当施燃走进房间时,他快速地说,使得那个正在按煮饭键的人转过身来。
“今天你没有工作不是吗?”
“嗯,刚好小弟叫我过去,我很抱歉,如果你能等得了我,晚饭十点再吃好吗?”
“开什么玩笑,我都快饿死啦。”嘴臭的人骂道,但对方没有犹豫,因为他着手迅速地拿衣服来换,然后直接走到狭窄的厨房来找谈谨。
“等等我嘛。
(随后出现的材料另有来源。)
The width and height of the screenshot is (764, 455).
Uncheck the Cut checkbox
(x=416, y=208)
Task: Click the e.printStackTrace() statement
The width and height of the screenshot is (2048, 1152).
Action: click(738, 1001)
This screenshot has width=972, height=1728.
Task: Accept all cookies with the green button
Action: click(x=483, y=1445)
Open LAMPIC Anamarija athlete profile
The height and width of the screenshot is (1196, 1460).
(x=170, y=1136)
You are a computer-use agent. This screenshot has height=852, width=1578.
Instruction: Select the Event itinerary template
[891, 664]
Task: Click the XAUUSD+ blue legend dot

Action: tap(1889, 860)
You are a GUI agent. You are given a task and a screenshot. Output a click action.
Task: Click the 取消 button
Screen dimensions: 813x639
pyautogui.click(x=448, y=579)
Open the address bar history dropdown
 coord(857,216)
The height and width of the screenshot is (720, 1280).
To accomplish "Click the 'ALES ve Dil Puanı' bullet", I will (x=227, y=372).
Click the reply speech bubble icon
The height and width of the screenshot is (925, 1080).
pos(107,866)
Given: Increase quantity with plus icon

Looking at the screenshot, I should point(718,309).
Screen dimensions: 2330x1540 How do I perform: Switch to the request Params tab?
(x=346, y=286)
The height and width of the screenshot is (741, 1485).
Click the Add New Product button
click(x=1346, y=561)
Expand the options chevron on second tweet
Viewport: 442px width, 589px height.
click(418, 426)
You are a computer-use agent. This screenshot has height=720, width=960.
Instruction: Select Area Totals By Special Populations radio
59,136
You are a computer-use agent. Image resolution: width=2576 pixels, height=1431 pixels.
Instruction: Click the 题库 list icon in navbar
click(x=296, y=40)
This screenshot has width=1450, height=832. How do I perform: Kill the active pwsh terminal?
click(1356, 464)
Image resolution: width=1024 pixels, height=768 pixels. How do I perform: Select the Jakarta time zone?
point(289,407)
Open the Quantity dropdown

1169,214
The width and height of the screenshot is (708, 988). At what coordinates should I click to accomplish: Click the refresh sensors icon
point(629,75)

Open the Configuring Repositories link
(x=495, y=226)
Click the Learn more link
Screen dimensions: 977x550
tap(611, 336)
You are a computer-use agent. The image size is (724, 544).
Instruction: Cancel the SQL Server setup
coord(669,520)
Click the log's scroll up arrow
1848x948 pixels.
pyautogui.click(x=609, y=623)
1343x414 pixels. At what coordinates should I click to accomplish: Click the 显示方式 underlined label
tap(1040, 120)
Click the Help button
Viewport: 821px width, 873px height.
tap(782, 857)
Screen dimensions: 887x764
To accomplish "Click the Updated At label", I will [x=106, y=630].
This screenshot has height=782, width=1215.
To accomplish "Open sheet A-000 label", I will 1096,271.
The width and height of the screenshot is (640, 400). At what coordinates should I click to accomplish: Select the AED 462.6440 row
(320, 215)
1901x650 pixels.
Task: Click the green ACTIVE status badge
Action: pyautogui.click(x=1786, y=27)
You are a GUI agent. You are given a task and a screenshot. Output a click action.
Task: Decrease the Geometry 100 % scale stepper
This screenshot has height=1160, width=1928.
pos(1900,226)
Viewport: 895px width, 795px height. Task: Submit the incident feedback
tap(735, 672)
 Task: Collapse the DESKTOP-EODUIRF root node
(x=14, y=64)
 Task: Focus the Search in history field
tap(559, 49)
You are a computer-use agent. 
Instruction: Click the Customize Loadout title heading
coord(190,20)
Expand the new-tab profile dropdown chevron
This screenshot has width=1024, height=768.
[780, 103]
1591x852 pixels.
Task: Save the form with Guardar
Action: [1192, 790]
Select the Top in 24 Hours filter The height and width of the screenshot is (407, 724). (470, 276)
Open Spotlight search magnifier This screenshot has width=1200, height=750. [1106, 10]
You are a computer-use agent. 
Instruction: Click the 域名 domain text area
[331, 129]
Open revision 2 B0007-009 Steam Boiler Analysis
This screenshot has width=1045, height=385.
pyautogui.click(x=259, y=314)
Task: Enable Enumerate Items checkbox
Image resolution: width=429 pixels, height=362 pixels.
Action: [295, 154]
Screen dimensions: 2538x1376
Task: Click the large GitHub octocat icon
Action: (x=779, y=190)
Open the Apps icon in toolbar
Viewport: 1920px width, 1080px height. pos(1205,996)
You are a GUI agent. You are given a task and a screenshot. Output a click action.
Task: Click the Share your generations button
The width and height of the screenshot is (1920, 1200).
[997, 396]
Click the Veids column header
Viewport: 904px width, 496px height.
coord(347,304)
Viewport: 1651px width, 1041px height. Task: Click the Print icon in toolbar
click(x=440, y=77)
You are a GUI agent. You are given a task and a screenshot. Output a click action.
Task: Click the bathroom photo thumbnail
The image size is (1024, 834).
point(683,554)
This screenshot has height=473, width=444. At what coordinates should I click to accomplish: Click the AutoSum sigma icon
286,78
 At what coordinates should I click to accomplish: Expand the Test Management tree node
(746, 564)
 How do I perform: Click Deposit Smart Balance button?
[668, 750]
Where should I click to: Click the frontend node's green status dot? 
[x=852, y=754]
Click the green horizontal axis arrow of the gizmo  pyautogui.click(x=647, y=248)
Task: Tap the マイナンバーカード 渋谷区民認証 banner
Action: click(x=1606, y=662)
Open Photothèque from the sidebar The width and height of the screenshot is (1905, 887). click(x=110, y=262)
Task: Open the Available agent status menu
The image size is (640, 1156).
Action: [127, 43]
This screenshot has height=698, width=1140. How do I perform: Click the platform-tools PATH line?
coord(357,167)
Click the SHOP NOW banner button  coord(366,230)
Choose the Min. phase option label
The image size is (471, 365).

”然后用力地亲亲脸颊,使得谈谨毫不犹豫地轻弹一下他。
“谁让你亲我啦!”吻就不说啦,但亲了多少次脸颊也不习惯,求你啦,太甜了。
心里这么想着,看对方对着他微笑着,然后施燃就……抱住自己亲嘴。
“脸上不给,但这里还可以,等下我就来,是好孩子就等我回来吃饭哦。”
听着的人伸出中指强调,使得施燃大笑,然后他就急忙走出房间,而谈谨就等着直到房门被关上,然后……
“你以为我是个蠢老婆吗,乖乖地在家等着老公回来啊。”说话的人是老婆,喉咙里发出声音,同时转过身去拿背心来穿上,套上T恤,拿了房门钥匙和钱包,于是不慌不忙地走出房间。
如果他欺骗说去朱莉姐的店里,如果没去……我要你好看。如果他去朱莉姐的店里跟别人见面,而不是苏戈……我也一样要你好看!
爱吃醋的人严厉地想着,但还好心的给那个倒霉的对象选择,死和死,你要选哪个呢,我将会执行到让你满意为止。
施燃也不敢相信,当接到电话后发现竟然是……汤觅。